中国のメディアの報道は100%政府のコントロール下に置かれており、そこには常に政府の意図がはいっていると思うのが当然である。自国民への情報をコントロールして、住民の批判を国内に向けさせないため長年日本など他国を非難の対象とする教育をしてきている。南京大虐殺も日本のいう犠牲者数と中国の言う犠牲者数は10倍の開きがある。この頃の中国の実情を知れば、その頃そういう事実を正確に記録する術が中国にあったとはおもえない。記念館にも関係ない写真、資料を南京大虐殺のものとして展示されているものが多々あるという。南京大虐殺も、ナチスドイツのユダヤ人虐殺も、毛沢東がやった事と比べれば遥かにスケールが小さいのである。

 

この毛沢東がいまだに批判されていないのは、事実を知る人が少なくなり、政府が隠しているからである。

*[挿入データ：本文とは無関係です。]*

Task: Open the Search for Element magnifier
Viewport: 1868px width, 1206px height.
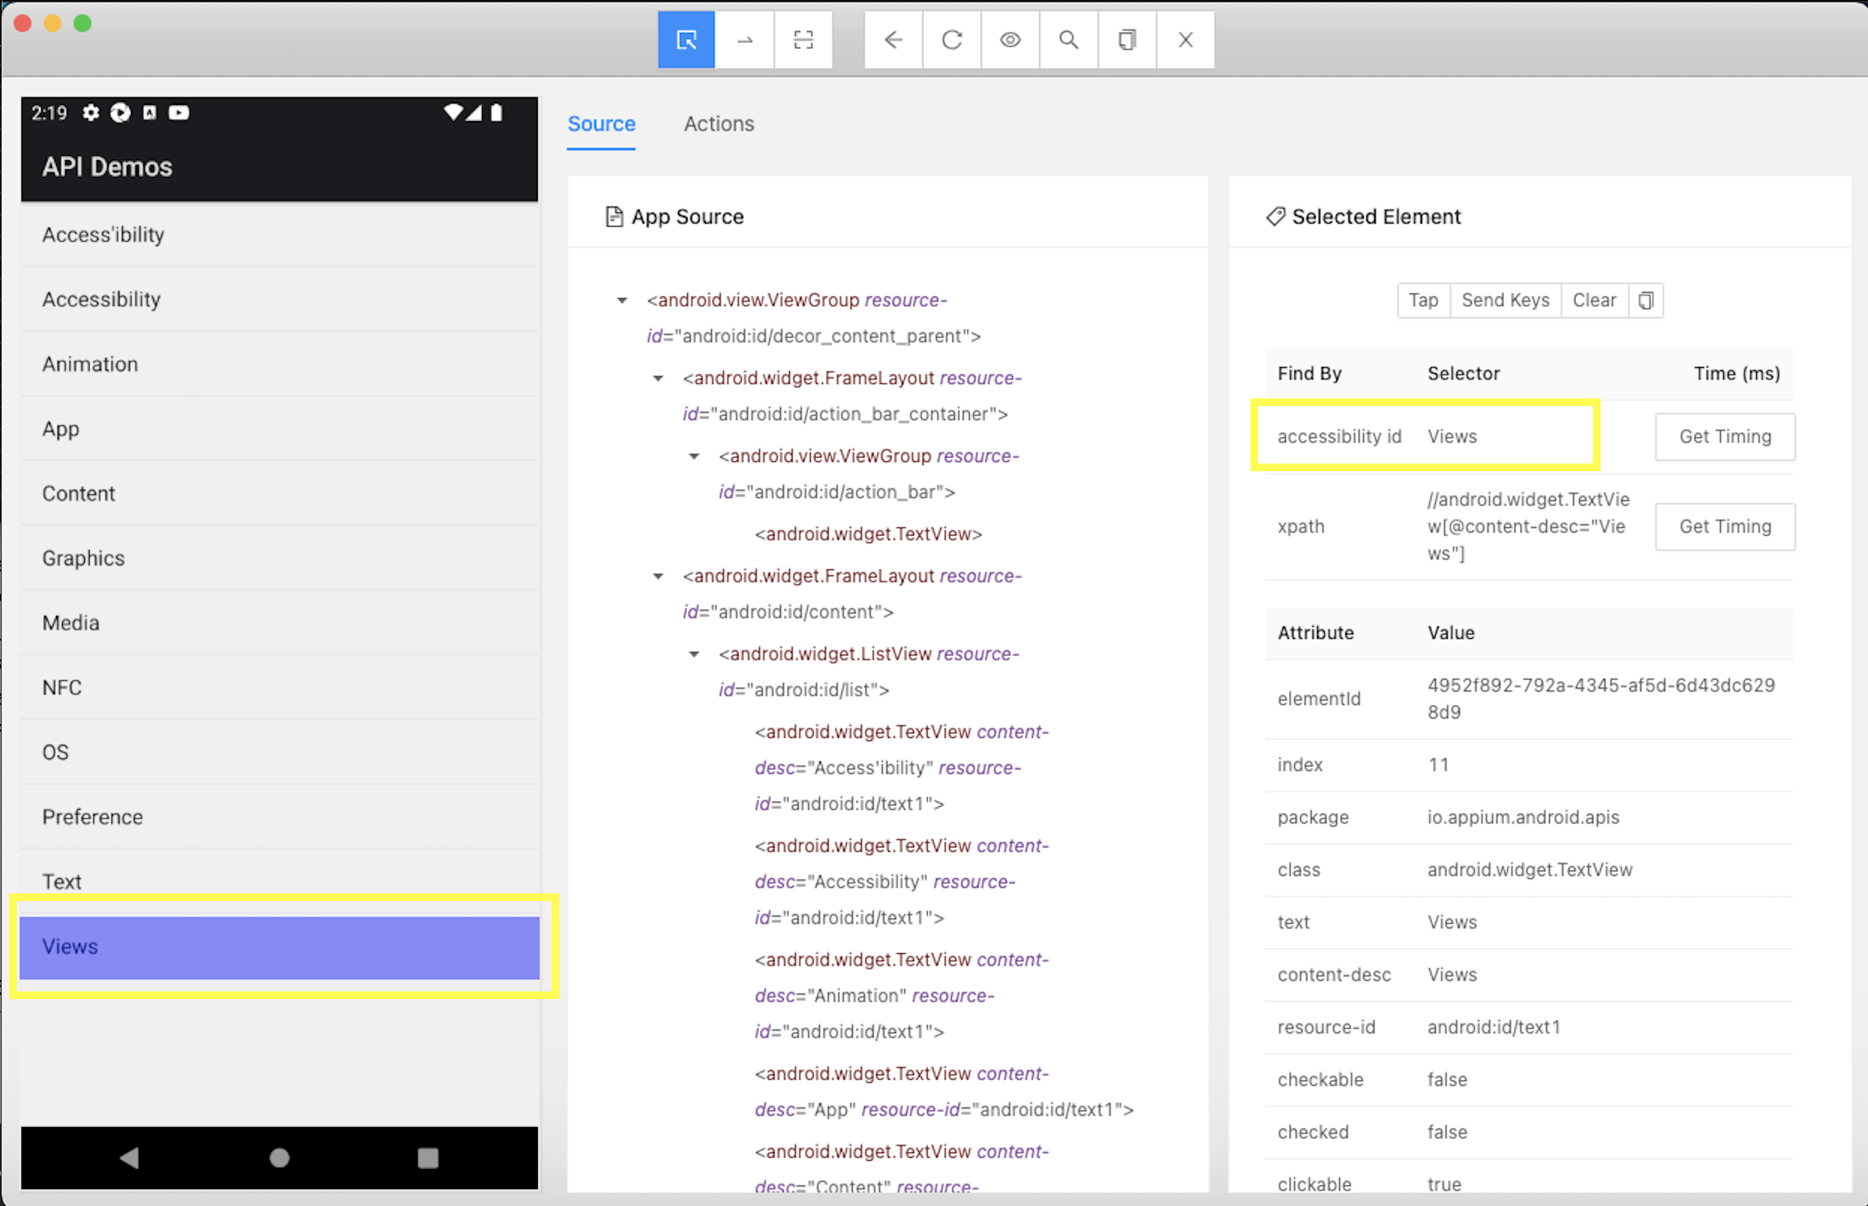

もし毛沢東の実態が公けになったら現共産党の根本的体質に係わる事であるが、いつか批判、非難され、民衆の前にさらけ出される日が来る事を願いたい。

 

世界で一番大勢の人間を苦しめ死に至らしめた男、毛沢東。大きく人類の汚点として記録されるべき人物が人民のために立ち上がり共産党をつくり支配者階級から労働者を解放した人として記録されているのは中国の恥であり、強いては人類の恥である。毛沢東は自分のためにしか動いた事のない、残忍で戦争好きな男でしかない。今回中国以外でこの本が出版されたのは将来の毛沢東、共産党批判への第一歩となる大切な意味がある。一人でも多くの人に読んで貰いたい本である。